Pure Regular Expression Engines and Literal Clusters
Hans Åberg via Unicode
unicode at unicode.org
Sun Oct 13 17:22:36 CDT 2019
> On 13 Oct 2019, at 23:54, Richard Wordingham via Unicode <unicode at unicode.org> wrote:
>
> The point about these examples is that the estimate of one state per
> character becomes a severe underestimate. For example, after
> processing 20 a's, the NFA for /[ab]{0,20}[ac]{10,20}[ad]{0,20}e/ can
> be in any of about 50 states. The number of possible states is not
> linear in the length of the expression. While a 'loop iteration' can
> keep the size of the compiled regex down, it doesn't prevent the
> proliferation of states - just add zeroes to my example.

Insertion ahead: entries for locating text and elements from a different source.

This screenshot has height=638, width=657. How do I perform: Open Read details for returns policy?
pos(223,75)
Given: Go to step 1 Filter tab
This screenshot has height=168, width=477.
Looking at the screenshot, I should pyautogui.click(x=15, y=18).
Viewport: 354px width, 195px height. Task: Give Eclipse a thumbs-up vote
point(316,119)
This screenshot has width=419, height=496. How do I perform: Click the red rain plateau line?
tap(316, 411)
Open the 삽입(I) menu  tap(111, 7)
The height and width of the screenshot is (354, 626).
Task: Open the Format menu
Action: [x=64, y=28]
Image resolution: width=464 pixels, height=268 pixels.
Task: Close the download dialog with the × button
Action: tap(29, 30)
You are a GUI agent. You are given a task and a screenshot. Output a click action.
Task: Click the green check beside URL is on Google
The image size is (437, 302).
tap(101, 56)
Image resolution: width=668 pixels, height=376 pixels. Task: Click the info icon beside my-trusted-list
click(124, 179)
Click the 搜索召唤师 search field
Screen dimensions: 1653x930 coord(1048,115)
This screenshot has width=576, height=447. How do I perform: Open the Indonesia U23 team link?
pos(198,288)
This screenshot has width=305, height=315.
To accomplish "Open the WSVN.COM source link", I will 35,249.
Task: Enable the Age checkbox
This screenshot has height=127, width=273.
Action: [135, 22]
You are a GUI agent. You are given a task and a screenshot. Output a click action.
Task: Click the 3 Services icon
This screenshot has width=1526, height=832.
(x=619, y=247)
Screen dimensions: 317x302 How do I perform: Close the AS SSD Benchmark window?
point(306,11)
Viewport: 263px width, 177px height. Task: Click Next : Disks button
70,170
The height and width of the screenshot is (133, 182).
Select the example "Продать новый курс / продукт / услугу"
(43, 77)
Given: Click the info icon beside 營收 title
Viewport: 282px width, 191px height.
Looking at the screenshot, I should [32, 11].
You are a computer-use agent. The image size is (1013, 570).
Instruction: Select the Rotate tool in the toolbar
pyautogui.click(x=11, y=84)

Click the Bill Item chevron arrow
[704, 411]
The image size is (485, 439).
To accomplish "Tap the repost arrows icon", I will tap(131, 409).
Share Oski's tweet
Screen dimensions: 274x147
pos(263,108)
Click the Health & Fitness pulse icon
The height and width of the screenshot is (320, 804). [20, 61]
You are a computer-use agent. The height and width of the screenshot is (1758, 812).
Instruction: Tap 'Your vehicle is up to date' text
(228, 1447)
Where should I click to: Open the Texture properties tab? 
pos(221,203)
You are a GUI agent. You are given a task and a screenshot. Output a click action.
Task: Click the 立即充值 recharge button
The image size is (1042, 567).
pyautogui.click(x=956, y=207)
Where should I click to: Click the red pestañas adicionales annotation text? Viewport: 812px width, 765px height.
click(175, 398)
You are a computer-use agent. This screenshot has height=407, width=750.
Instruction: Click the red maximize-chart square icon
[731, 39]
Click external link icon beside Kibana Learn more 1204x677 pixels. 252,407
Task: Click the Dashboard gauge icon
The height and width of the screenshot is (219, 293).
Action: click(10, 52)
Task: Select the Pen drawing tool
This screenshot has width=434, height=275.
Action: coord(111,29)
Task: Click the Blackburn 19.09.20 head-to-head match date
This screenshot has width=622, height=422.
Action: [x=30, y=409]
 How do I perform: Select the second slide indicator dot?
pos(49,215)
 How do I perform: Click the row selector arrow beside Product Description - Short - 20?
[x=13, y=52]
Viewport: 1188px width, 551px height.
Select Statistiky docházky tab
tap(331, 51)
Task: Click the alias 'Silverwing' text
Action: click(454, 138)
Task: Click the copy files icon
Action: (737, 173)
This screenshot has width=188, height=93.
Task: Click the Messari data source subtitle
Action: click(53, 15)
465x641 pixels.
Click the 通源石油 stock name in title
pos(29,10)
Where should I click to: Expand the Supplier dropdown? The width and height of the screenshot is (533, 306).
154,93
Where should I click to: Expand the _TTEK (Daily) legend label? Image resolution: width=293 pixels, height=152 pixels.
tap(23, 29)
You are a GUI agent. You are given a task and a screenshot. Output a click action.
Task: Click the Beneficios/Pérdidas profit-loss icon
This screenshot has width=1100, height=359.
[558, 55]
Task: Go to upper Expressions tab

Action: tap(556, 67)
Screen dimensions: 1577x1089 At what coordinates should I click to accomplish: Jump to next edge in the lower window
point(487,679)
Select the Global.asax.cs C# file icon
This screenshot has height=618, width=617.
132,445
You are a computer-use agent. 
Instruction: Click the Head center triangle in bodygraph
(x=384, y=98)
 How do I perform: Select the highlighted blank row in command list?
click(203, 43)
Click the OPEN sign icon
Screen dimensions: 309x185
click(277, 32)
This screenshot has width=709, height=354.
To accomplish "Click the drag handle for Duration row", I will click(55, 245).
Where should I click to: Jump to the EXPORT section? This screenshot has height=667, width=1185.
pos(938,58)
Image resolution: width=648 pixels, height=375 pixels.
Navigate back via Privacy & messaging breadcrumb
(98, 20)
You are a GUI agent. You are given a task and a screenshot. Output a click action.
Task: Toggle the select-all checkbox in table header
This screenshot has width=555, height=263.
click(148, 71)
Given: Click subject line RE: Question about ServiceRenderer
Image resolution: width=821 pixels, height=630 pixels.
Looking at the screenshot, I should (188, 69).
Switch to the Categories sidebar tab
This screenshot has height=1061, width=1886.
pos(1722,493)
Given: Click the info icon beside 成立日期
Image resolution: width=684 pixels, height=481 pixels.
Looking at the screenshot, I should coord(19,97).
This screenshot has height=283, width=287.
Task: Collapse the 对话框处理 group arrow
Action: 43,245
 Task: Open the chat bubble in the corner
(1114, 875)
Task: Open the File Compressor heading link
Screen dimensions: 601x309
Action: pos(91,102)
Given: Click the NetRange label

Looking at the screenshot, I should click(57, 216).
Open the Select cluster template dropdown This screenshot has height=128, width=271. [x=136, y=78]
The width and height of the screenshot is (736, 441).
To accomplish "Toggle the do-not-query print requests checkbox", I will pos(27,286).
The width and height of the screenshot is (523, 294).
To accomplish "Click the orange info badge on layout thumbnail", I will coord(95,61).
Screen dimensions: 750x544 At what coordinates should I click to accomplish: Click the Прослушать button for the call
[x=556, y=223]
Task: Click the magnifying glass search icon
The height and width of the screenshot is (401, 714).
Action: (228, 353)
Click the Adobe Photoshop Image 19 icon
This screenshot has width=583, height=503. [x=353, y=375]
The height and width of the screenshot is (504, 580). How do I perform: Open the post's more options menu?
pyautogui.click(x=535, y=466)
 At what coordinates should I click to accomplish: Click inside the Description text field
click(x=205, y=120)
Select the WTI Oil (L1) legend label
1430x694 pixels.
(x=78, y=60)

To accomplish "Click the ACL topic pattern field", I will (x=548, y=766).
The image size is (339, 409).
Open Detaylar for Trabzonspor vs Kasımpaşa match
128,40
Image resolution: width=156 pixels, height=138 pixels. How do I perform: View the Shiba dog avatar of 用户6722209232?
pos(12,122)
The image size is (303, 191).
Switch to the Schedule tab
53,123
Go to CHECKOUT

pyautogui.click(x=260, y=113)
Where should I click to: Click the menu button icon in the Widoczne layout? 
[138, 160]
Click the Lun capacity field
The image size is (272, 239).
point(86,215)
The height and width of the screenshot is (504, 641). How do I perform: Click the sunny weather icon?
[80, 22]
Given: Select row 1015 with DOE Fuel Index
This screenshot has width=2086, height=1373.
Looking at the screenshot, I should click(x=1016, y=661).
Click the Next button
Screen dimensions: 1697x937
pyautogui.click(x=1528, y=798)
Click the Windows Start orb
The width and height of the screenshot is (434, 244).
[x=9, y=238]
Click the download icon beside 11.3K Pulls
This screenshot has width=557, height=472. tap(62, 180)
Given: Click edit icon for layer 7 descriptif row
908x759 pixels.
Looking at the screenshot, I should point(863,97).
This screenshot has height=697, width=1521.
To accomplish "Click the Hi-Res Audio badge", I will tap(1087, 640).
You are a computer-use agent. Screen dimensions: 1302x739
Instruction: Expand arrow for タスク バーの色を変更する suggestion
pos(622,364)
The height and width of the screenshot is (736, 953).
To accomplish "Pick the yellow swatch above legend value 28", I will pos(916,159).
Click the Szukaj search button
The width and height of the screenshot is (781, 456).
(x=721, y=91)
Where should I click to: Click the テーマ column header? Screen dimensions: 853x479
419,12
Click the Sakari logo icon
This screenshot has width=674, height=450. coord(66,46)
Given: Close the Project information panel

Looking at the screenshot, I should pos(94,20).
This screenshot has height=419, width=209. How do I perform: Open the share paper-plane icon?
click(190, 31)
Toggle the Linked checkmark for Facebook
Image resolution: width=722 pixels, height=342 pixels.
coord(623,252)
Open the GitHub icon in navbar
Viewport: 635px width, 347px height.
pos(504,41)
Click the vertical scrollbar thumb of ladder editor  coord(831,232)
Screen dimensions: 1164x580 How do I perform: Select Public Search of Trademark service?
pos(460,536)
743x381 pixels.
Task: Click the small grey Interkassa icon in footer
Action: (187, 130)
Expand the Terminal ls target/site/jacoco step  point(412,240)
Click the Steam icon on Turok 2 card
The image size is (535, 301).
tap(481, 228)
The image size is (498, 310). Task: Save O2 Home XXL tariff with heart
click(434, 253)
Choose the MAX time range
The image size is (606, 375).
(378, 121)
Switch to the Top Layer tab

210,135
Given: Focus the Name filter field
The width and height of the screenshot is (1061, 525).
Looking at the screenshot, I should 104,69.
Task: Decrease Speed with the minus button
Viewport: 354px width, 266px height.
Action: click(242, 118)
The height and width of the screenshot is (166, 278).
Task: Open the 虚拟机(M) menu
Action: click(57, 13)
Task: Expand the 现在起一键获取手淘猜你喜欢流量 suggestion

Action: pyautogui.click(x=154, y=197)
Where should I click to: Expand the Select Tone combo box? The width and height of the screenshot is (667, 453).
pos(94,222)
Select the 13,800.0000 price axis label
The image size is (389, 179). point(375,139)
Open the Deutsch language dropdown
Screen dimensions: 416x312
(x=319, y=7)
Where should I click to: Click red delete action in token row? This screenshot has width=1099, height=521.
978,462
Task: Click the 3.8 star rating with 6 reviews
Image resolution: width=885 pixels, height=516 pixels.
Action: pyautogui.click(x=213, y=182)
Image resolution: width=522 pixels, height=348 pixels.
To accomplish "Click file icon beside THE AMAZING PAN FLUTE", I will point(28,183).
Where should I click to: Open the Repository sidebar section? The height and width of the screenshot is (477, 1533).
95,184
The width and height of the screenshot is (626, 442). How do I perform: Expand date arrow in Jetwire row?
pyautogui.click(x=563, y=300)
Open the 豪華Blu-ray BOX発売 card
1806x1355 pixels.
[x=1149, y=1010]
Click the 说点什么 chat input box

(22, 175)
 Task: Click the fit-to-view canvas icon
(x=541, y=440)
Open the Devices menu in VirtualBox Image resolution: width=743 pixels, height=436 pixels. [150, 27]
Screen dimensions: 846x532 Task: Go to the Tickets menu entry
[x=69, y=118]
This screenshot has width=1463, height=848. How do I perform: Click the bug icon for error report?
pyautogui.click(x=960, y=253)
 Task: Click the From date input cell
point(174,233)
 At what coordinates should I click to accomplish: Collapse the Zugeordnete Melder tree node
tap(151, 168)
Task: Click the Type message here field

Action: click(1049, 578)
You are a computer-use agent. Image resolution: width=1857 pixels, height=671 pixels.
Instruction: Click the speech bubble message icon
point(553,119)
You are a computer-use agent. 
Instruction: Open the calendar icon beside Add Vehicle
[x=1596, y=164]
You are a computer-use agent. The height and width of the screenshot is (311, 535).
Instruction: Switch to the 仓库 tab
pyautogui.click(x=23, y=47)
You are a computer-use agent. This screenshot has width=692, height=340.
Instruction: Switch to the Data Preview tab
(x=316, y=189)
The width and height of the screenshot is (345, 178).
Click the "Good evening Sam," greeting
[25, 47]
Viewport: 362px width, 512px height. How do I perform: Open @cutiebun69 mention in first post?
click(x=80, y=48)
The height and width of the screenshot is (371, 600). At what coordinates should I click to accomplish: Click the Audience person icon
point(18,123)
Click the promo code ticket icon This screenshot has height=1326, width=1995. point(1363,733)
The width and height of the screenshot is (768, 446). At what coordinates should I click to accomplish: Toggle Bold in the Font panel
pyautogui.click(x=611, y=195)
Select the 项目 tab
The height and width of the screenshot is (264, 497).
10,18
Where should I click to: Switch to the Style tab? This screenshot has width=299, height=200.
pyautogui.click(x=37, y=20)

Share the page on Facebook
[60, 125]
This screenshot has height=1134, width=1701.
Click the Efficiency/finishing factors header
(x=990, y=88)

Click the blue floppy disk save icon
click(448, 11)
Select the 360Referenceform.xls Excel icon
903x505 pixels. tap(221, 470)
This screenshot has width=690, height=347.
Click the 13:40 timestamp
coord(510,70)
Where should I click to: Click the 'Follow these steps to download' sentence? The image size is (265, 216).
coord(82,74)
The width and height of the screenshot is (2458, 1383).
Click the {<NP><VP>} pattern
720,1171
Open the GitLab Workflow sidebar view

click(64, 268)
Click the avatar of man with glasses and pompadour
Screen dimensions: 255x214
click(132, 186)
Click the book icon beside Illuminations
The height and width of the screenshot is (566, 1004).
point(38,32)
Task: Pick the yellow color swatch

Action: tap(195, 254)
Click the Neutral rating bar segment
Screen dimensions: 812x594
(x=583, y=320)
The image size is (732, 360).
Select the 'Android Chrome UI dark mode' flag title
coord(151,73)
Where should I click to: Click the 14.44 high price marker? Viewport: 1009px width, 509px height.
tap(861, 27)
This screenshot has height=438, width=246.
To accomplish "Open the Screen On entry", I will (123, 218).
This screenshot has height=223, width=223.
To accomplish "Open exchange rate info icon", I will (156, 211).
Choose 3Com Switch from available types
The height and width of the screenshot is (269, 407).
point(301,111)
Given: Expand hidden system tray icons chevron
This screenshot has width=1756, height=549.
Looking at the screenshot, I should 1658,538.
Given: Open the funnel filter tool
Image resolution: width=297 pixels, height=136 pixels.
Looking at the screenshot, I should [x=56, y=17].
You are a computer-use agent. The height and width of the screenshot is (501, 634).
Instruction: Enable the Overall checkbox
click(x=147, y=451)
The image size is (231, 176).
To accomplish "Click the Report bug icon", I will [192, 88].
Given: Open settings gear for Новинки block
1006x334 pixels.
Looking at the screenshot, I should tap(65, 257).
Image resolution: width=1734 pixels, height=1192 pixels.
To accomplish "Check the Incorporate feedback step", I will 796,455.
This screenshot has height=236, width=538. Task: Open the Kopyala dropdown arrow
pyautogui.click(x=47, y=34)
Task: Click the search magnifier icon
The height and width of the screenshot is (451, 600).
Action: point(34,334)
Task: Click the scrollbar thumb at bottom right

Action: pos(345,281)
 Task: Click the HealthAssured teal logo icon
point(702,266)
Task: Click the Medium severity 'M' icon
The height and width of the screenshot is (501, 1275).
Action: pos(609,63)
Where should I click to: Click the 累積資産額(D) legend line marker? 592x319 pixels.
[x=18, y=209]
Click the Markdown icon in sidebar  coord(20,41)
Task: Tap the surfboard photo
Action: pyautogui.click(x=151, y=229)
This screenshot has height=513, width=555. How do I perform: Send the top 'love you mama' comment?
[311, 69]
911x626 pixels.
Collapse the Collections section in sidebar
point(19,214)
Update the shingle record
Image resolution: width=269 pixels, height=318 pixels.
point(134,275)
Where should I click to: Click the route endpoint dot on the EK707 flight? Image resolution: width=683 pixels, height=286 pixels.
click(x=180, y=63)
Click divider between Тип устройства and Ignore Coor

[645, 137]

Formally only the expansion of such ranges are NFA, and I haven’t seen anyone considering the complexity with them included. So to me, it seems just a hack.
>> I made some C++ templates that translate Unicode code point character
>> classes into UTF-8/32 regular expressions. So anything that can be
>> reduced to actual regular expressions would work.
>
> Besides invalidating complexity metrics, the issue was what \p{Lu}
> should match. For example, with PCRE syntax, GNU grep Version 2.25
> \p{Lu} matches U+0100 but not <A, U+0300>. When I'm respecting
> canonical equivalence, I want both to match [:Lu:], and that's what I
> do. [:Lu:] can then match a sequence of up to 4 NFD characters.
Hopefully some experts here can tune in, explaining exactly what regular expressions they have in mind.